You are on page 1of 4

Summary of Chapter 2 – Displaying and Describing Qualitative Data

(discussion based on Excel file 1000Ch2RestaurantCategoricalDataTables&Graphs)

Using our original data set of randomly selected customers in our restaurant study and after using
VLOOKUP and IF we ended up with a number of categorical variables including geographical location
(nominal), gender (nominal), loyalty card (nominal), satisfaction (ordinal), last meal (nominal or ordinal)
and, age (ordinal – young, mid age, senior). To make any sense of the 125 qualitative descriptions for
each of these variables, we need to be able to convert them into information that can be used to make
decisions of importance to us. Converting them into information involves summarizing these
descriptions. This can be accomplished by creating statistics (i.e., numerical measures) or through
creating a ‘picture’ summarizing these descriptions.

Since statistics are numerical measures of a data set, how can we convert qualitative descriptions into
numerical measures? Basically, the only numerical measures for this type of data is to count how many
observations belong to each of the different categories (frequencies), and, if necessary, convert these
counts into proportions or percentages (relative frequencies) belonging to each of these different
categories. With these frequencies or relative frequencies, we can summarize their values in either a
relevant table or relevant graph, depending on our objective. This relevant table or graph depends on,
to a large extent, what our objective is and whether we only need to summarize one categorical variable
or more than one categorical variable (usually two) to help us satisfy our objective. (If we need two
categorical variables, our objective is usually to look at the relationship between these two variables and
determine if there is or is not a relationship.)

Rule of data analysis – summarize our data with a picture (e.g.,graph) and/or table

To summarize our data with a picture or table, common tools are


 Frequency tables
 Bar charts
 Pie charts
 Contingency tables (conditional distributions)
 Segmented bar charts, side-by-side bar charts

The accompanying Excel file contains several tables (labelled A through G) and several graphs (labelled H
through M) based on some of the categorical data in the restaurant data. (These tables and graphs all
involved the use of the ‘Pivot Table’ function.)

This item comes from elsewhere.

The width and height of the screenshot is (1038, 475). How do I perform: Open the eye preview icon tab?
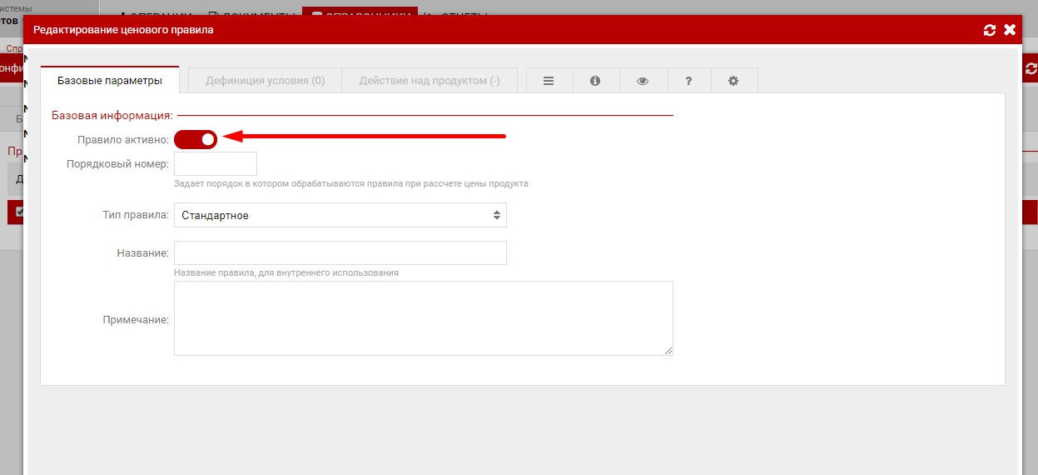tap(642, 81)
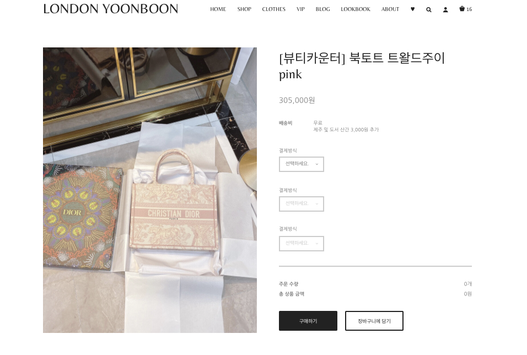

A: A frequency table summarizing the locations of the restaurants in which the 125 customers
were sampled. This includes both the number of customers (frequency) and the percentage of
customers (relative frequency) sampled in each of the locations. (Technically, a frequency table
does not necessarily need to include both frequencies and relative frequencies.) Obviously, this
allows us to compare the numbers of customers or percentage of customers sampled in each
location. Since location is nominal, it is not necessary to order locations in a certain way
although, in this table, they were ordered from most to least number of customers, a common
practice with nominal data.
The rest of these tables look at two characteristics simultaneously by either counting how many
customers fall into each combination of these two characteristics or converting these counts into
relative frequencies or percentages. When converting these counts into percentages, these percentages
may represent these counts as: percentages of the total counts; percentage of the total count in the row
in which this combination can be found: or, percentage of the total count in the column in which this
combination can be found. By basing these percentages on either row totals (table E) or column totals
(tables D and G), one can make some vague observation as to whether there is or is not a relationship
in our sample between these characteristics. In the subsequent statistics course, one can use the
sample results to test whether or not there is a true relationship between these two characteristics in
our population from which this sample was taken.

B: A contingency table which summarizes the number of customers falling into each combination
of age and location, in addition to summarizing the total number of customers in each age
category and the total number of customers in each location. The number of customers in each
of these combinations total the sample size of 125. Although location, being nominal, did not
need to be ordered, it is customary to order ordinal data, such as age groups, in their natural
order, such as youngest to oldest. Although this table summarizes data relating to these two
variables, it may need to be further manipulated to satisfy some reasonable objective or to be of
use in decision making.

C: Another contingency table which converts the frequencies in table B into relative frequencies
where the relative frequencies are the percentage of customers falling into each combination of
age and location, in addition to summarizing the percentage of customers in each age group and
the percentage of customers in each location. The percentages in each combination of age and
location total 100%. As in table B, this table may need further manipulations to be of use in
decision making.

D: Another contingency table which converts the frequencies in table B into percentages of
customers in each location within each age group. In this table, the percentages in each age
group total 100%. By having the percentages totalling 100% in each age group, the percentages
within each age group gives us the conditional distribution of locations for each age group. This
allows us to compare distributions of locations among the three age groups. If the distributions
are the same (i.e., same percentage of BC customers in each of the 3 age groups, same
percentage of Alberta customers in each of the 3 age groups, etc.), one could argue that
locations of customers are not affected by, or not related to, the age of the customers.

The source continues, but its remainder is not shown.